To add a new port forwarding rule, click File and then click Add Port. Then, enter the details and click Add. The rule will then be applied to the router automatically.
UPnP PortMapper is also a free software that allows you to manage port forwarding on your router. However, since it offers a JAR file, you need Java 11 or higher to run the software.
UPnP PortMapper removes the hassle of traditional forwarding techniques and makes the process much more convenient. It can be used to view, add, remove and edit existing port forwarding rules on your router. However, UPnP needs to be enabled on your router to connect to it.
Furthermore, the tool automatically detects any routers and retrieves the IP address, minimizing the manual work.
AnalogX PortMapper is also free to use, and is a minimal software that keeps running in the background. It supports both TCP and UDP connections, like all software discussed above. Similarly, you can forward ports by providing the correct information, edit existing rules, and even remove them.
Furthermore, if you are using an FTP server, AnalogX PortMapper also allows you to block access to it from specific IP addresses.
We personally find that accessing the router’s portal and then managing the port forwarding rules from their is much more convenient, rather than using third-party software. However, everyone has their own likes and dislikes.

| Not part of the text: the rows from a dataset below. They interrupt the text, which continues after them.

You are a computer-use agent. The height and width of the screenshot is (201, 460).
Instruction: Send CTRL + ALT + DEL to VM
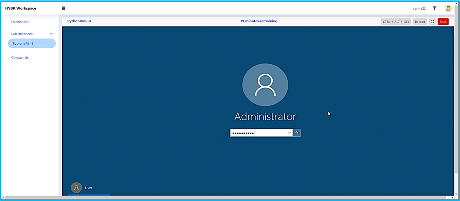396,21
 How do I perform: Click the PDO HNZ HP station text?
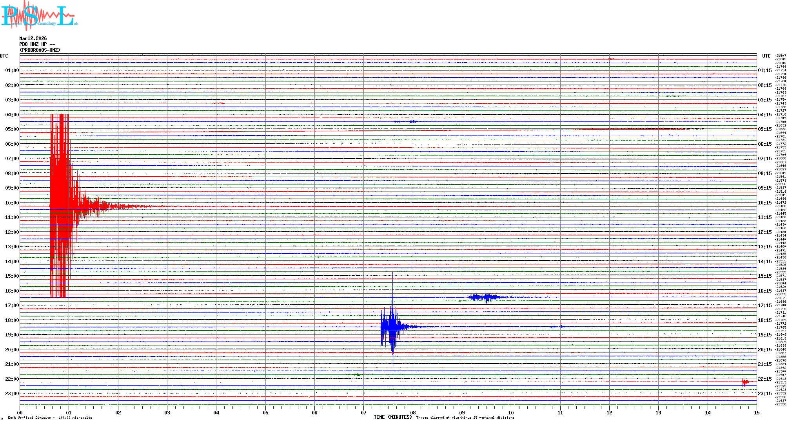coord(37,44)
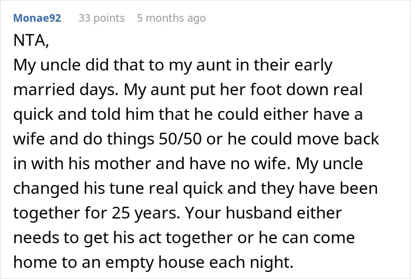Click the 5 months ago timestamp
This screenshot has width=411, height=279.
click(171, 18)
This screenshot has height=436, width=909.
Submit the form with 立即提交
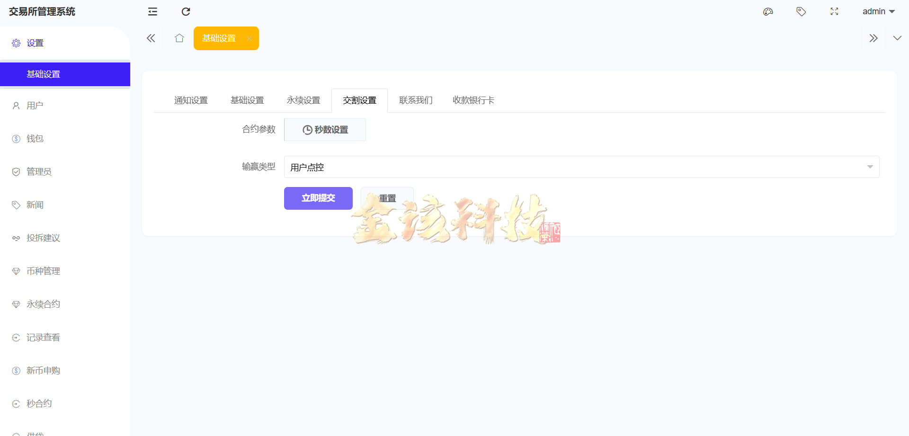(318, 198)
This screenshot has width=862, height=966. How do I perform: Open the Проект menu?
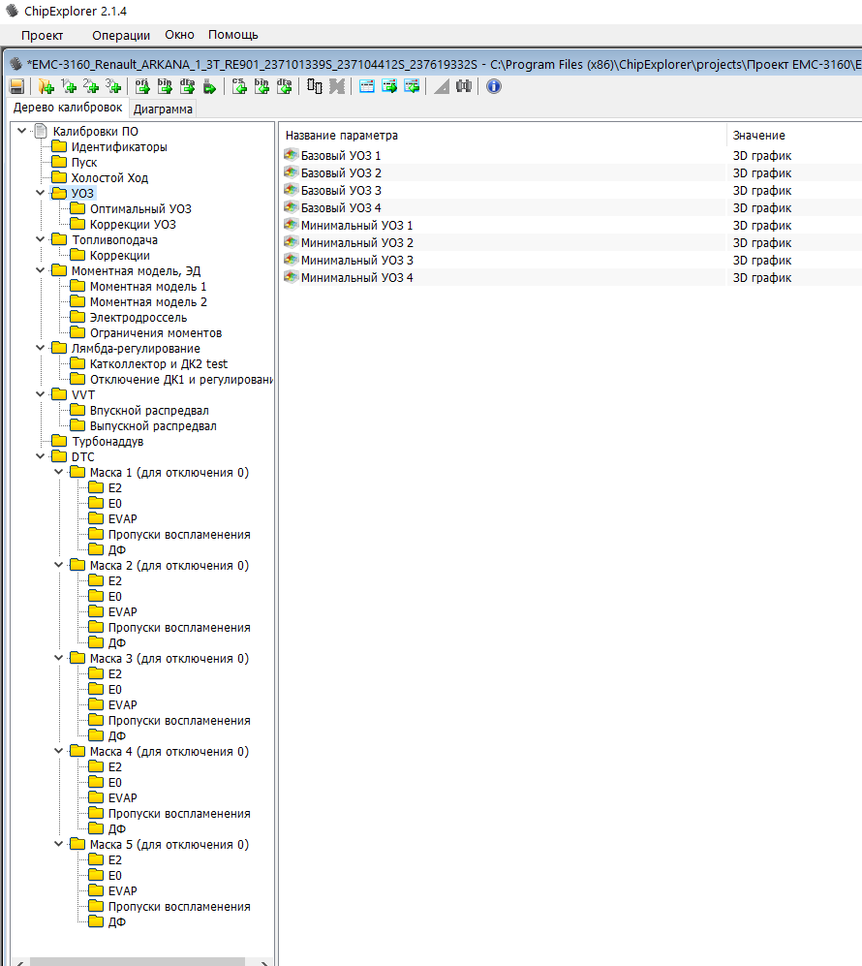pyautogui.click(x=42, y=35)
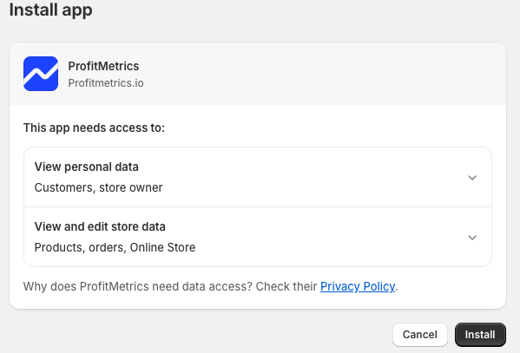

We certainly hope that this post cleared up any confusion regarding port forwarding and enabled you to set it up yourself.
Are there any prerequisites for port forwarding?
The only prerequisite to enable port forwarding is that the router should support it. However, in order for port forwarding to work successfully, you must also ensure that the selected port is listening (open) on the destination device.
Is port forwarding the same as NAT?
Port forwarding is an application of NAT. For NAT, the focus is to translate the public IP address to private, and vice versa. Although port forwarding is somewhat similar, it functions on a port level. For example, the IP may or may not be changed, but only the port number is changed.
Which port to use for port forwarding?
You can use any port for port forwarding, which isn’t well-known. To be safe, you can use ports from 49152 to 65535.